_What you need to do_: Copy out the lines below without changes, beginning with the line that contains "Task: Open Automated" and continuing through the final line. Leave the pictures out of your answer.

_Task inputs_:
==*==
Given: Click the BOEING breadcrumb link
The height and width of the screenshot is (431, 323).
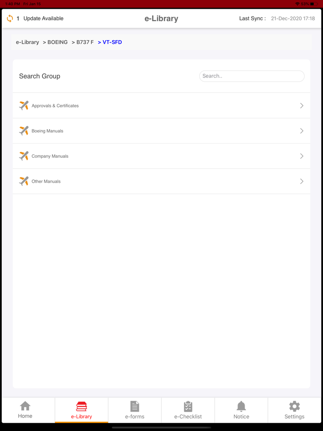Looking at the screenshot, I should pos(57,42).
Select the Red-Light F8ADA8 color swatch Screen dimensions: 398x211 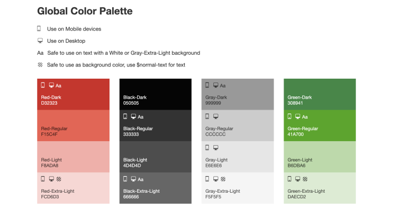[74, 157]
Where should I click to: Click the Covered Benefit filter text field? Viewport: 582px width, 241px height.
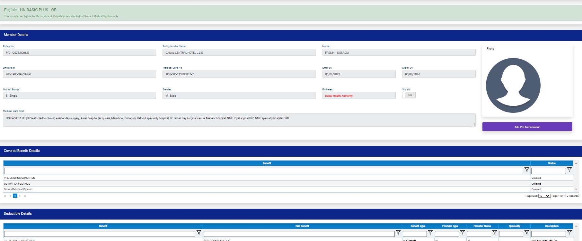(263, 171)
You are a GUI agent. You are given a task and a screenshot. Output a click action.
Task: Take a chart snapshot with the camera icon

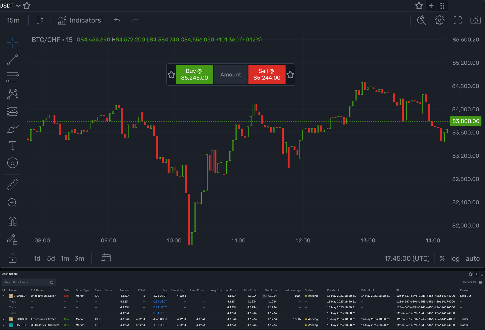(476, 20)
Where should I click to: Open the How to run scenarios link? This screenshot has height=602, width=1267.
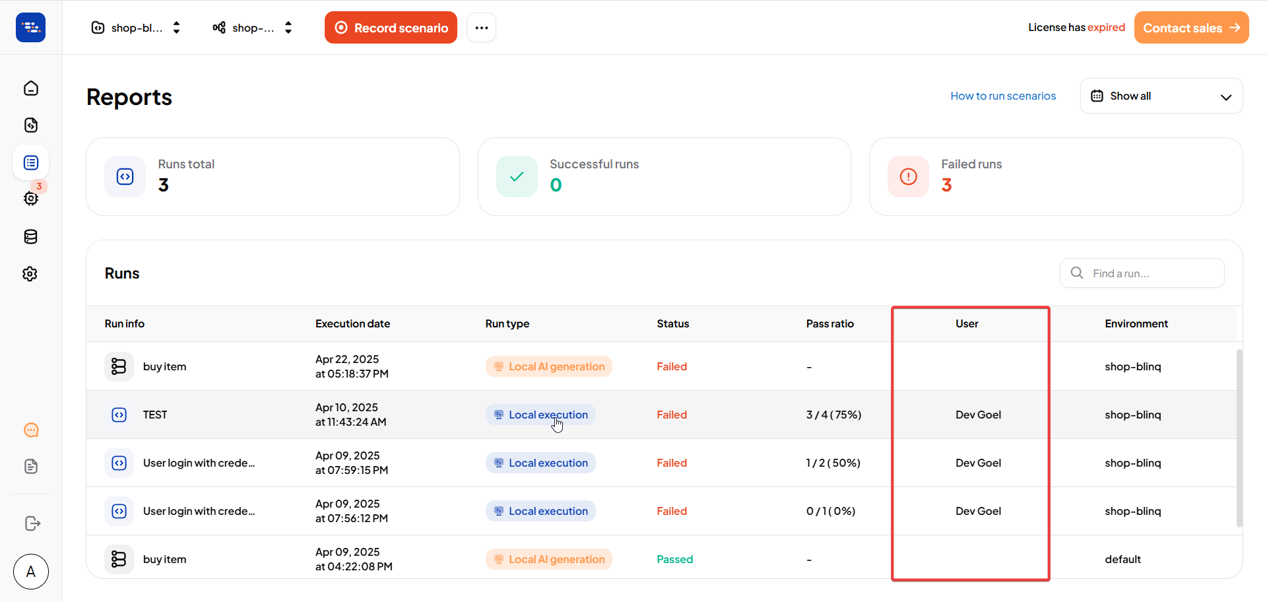[1003, 96]
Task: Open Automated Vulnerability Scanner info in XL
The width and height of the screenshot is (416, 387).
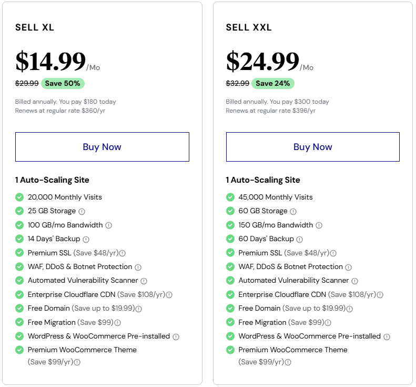Action: click(x=144, y=281)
==*==
_Output below_:
Task: Open Automated Vulnerability Scanner info in XL
The width and height of the screenshot is (416, 387).
Action: click(x=144, y=281)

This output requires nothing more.